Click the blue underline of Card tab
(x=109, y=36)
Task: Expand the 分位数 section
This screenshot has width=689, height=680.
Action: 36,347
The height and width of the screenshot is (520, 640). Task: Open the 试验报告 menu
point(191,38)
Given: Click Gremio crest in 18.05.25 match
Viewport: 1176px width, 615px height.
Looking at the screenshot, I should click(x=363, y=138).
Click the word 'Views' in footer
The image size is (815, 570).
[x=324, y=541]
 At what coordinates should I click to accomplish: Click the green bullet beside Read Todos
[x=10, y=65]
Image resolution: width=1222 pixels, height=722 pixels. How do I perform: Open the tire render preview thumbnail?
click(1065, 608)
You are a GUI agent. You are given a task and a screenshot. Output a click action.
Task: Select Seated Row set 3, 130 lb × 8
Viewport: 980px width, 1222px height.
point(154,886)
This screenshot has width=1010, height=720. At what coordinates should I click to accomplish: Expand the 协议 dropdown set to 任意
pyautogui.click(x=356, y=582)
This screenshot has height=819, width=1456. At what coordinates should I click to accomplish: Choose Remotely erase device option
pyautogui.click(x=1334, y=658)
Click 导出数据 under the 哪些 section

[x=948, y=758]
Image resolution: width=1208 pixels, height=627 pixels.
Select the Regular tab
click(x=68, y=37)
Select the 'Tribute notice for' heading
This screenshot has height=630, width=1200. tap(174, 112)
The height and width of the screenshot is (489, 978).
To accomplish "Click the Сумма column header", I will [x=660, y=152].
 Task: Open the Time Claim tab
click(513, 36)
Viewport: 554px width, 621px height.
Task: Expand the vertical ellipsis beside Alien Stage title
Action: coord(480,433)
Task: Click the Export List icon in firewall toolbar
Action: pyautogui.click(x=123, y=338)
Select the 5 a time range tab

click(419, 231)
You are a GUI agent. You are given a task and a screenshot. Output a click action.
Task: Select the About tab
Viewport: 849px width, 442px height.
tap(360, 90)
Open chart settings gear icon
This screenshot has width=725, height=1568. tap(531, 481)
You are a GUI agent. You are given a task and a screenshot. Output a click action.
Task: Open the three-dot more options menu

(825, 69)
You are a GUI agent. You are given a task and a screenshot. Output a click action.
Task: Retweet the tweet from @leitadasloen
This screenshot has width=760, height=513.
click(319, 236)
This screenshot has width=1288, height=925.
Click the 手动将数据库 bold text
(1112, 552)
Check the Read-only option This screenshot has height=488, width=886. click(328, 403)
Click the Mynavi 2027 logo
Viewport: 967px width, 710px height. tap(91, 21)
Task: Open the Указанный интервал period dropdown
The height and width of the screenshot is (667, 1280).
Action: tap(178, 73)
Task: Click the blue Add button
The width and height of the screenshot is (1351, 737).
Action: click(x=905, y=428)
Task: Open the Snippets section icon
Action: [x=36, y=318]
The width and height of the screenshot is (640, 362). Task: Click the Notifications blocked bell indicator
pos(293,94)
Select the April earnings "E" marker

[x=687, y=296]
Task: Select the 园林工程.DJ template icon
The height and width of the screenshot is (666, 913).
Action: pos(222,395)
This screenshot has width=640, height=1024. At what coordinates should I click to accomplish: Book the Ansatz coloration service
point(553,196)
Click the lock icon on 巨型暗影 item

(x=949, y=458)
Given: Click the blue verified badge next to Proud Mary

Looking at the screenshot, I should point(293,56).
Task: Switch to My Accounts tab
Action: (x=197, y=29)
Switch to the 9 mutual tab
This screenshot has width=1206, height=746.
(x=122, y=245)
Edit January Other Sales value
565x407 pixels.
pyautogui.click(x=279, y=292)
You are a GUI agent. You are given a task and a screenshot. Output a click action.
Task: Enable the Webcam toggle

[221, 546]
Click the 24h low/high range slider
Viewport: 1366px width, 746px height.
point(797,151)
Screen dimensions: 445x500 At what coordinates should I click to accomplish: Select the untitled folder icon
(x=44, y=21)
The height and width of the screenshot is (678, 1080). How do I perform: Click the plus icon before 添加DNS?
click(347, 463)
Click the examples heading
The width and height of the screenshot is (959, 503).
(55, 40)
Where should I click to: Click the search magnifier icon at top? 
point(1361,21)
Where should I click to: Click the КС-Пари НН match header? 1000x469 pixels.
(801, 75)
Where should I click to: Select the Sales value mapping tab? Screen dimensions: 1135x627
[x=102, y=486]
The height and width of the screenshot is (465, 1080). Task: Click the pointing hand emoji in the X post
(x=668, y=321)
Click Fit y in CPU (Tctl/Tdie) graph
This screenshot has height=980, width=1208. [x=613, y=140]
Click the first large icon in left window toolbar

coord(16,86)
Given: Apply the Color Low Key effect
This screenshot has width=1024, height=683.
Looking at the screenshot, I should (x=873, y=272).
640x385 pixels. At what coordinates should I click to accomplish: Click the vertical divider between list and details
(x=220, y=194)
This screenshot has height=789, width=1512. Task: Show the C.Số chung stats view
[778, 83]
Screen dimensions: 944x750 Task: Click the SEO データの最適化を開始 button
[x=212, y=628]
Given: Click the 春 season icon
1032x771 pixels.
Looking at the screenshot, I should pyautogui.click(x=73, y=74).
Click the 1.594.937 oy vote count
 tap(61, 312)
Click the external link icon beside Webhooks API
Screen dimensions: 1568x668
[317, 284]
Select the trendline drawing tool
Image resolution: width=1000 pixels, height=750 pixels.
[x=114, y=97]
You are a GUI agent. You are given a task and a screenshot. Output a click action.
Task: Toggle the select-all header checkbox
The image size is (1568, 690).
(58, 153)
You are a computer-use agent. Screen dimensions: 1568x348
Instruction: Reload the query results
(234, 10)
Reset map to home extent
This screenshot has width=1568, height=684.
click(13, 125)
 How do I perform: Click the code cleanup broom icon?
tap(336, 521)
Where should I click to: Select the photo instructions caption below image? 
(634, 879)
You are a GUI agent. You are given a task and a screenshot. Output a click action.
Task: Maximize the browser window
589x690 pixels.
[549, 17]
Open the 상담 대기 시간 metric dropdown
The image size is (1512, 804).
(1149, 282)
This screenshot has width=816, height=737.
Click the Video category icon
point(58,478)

--------------------------------------------------

WHAT THE TASK ASKS: The output must reproduce the whole listing without a single change.

YOUR SOLUTION:
Click the blue underline of Card tab
(x=109, y=36)
Task: Expand the 分位数 section
This screenshot has width=689, height=680.
Action: 36,347
The height and width of the screenshot is (520, 640). Task: Open the 试验报告 menu
point(191,38)
Given: Click Gremio crest in 18.05.25 match
Viewport: 1176px width, 615px height.
Looking at the screenshot, I should click(x=363, y=138).
Click the word 'Views' in footer
The image size is (815, 570).
[x=324, y=541]
 At what coordinates should I click to accomplish: Click the green bullet beside Read Todos
[x=10, y=65]
Image resolution: width=1222 pixels, height=722 pixels. How do I perform: Open the tire render preview thumbnail?
click(1065, 608)
You are a GUI agent. You are given a task and a screenshot. Output a click action.
Task: Select Seated Row set 3, 130 lb × 8
Viewport: 980px width, 1222px height.
point(154,886)
This screenshot has width=1010, height=720. At what coordinates should I click to accomplish: Expand the 协议 dropdown set to 任意
pyautogui.click(x=356, y=582)
This screenshot has height=819, width=1456. At what coordinates should I click to accomplish: Choose Remotely erase device option
pyautogui.click(x=1334, y=658)
Click 导出数据 under the 哪些 section

[x=948, y=758]
Image resolution: width=1208 pixels, height=627 pixels.
Select the Regular tab
click(x=68, y=37)
Select the 'Tribute notice for' heading
This screenshot has height=630, width=1200. tap(174, 112)
The height and width of the screenshot is (489, 978).
To accomplish "Click the Сумма column header", I will [x=660, y=152].
 Task: Open the Time Claim tab
click(513, 36)
Viewport: 554px width, 621px height.
Task: Expand the vertical ellipsis beside Alien Stage title
Action: coord(480,433)
Task: Click the Export List icon in firewall toolbar
Action: pyautogui.click(x=123, y=338)
Select the 5 a time range tab

click(419, 231)
You are a GUI agent. You are given a task and a screenshot. Output a click action.
Task: Select the About tab
Viewport: 849px width, 442px height.
tap(360, 90)
Open chart settings gear icon
This screenshot has width=725, height=1568. tap(531, 481)
You are a GUI agent. You are given a task and a screenshot. Output a click action.
Task: Open the three-dot more options menu

(825, 69)
You are a GUI agent. You are given a task and a screenshot. Output a click action.
Task: Retweet the tweet from @leitadasloen
This screenshot has width=760, height=513.
click(319, 236)
This screenshot has width=1288, height=925.
Click the 手动将数据库 bold text
(1112, 552)
Check the Read-only option This screenshot has height=488, width=886. click(328, 403)
Click the Mynavi 2027 logo
Viewport: 967px width, 710px height. tap(91, 21)
Task: Open the Указанный интервал period dropdown
The height and width of the screenshot is (667, 1280).
Action: tap(178, 73)
Task: Click the blue Add button
The width and height of the screenshot is (1351, 737).
Action: click(x=905, y=428)
Task: Open the Snippets section icon
Action: [x=36, y=318]
The width and height of the screenshot is (640, 362). Task: Click the Notifications blocked bell indicator
pos(293,94)
Select the April earnings "E" marker

[x=687, y=296]
Task: Select the 园林工程.DJ template icon
The height and width of the screenshot is (666, 913).
Action: pos(222,395)
This screenshot has width=640, height=1024. At what coordinates should I click to accomplish: Book the Ansatz coloration service
point(553,196)
Click the lock icon on 巨型暗影 item

(x=949, y=458)
Given: Click the blue verified badge next to Proud Mary

Looking at the screenshot, I should point(293,56).
Task: Switch to My Accounts tab
Action: (x=197, y=29)
Switch to the 9 mutual tab
This screenshot has width=1206, height=746.
(x=122, y=245)
Edit January Other Sales value
565x407 pixels.
pyautogui.click(x=279, y=292)
You are a GUI agent. You are given a task and a screenshot. Output a click action.
Task: Enable the Webcam toggle

[221, 546]
Click the 24h low/high range slider
Viewport: 1366px width, 746px height.
point(797,151)
Screen dimensions: 445x500 At what coordinates should I click to accomplish: Select the untitled folder icon
(x=44, y=21)
The height and width of the screenshot is (678, 1080). How do I perform: Click the plus icon before 添加DNS?
click(347, 463)
Click the examples heading
The width and height of the screenshot is (959, 503).
(55, 40)
Where should I click to: Click the search magnifier icon at top? 
point(1361,21)
Where should I click to: Click the КС-Пари НН match header? 1000x469 pixels.
(801, 75)
Where should I click to: Select the Sales value mapping tab? Screen dimensions: 1135x627
[x=102, y=486]
The height and width of the screenshot is (465, 1080). Task: Click the pointing hand emoji in the X post
(x=668, y=321)
Click Fit y in CPU (Tctl/Tdie) graph
This screenshot has height=980, width=1208. [x=613, y=140]
Click the first large icon in left window toolbar

coord(16,86)
Given: Apply the Color Low Key effect
This screenshot has width=1024, height=683.
Looking at the screenshot, I should (x=873, y=272).
640x385 pixels. At what coordinates should I click to accomplish: Click the vertical divider between list and details
(x=220, y=194)
This screenshot has height=789, width=1512. Task: Show the C.Số chung stats view
[778, 83]
Screen dimensions: 944x750 Task: Click the SEO データの最適化を開始 button
[x=212, y=628]
Given: Click the 春 season icon
1032x771 pixels.
Looking at the screenshot, I should pyautogui.click(x=73, y=74).
Click the 1.594.937 oy vote count
 tap(61, 312)
Click the external link icon beside Webhooks API
Screen dimensions: 1568x668
[317, 284]
Select the trendline drawing tool
Image resolution: width=1000 pixels, height=750 pixels.
[x=114, y=97]
You are a GUI agent. You are given a task and a screenshot. Output a click action.
Task: Toggle the select-all header checkbox
The image size is (1568, 690).
(58, 153)
You are a computer-use agent. Screen dimensions: 1568x348
Instruction: Reload the query results
(234, 10)
Reset map to home extent
This screenshot has width=1568, height=684.
click(13, 125)
 How do I perform: Click the code cleanup broom icon?
tap(336, 521)
Where should I click to: Select the photo instructions caption below image? 
(634, 879)
You are a GUI agent. You are given a task and a screenshot. Output a click action.
Task: Maximize the browser window
589x690 pixels.
[549, 17]
Open the 상담 대기 시간 metric dropdown
The image size is (1512, 804).
(1149, 282)
This screenshot has width=816, height=737.
Click the Video category icon
point(58,478)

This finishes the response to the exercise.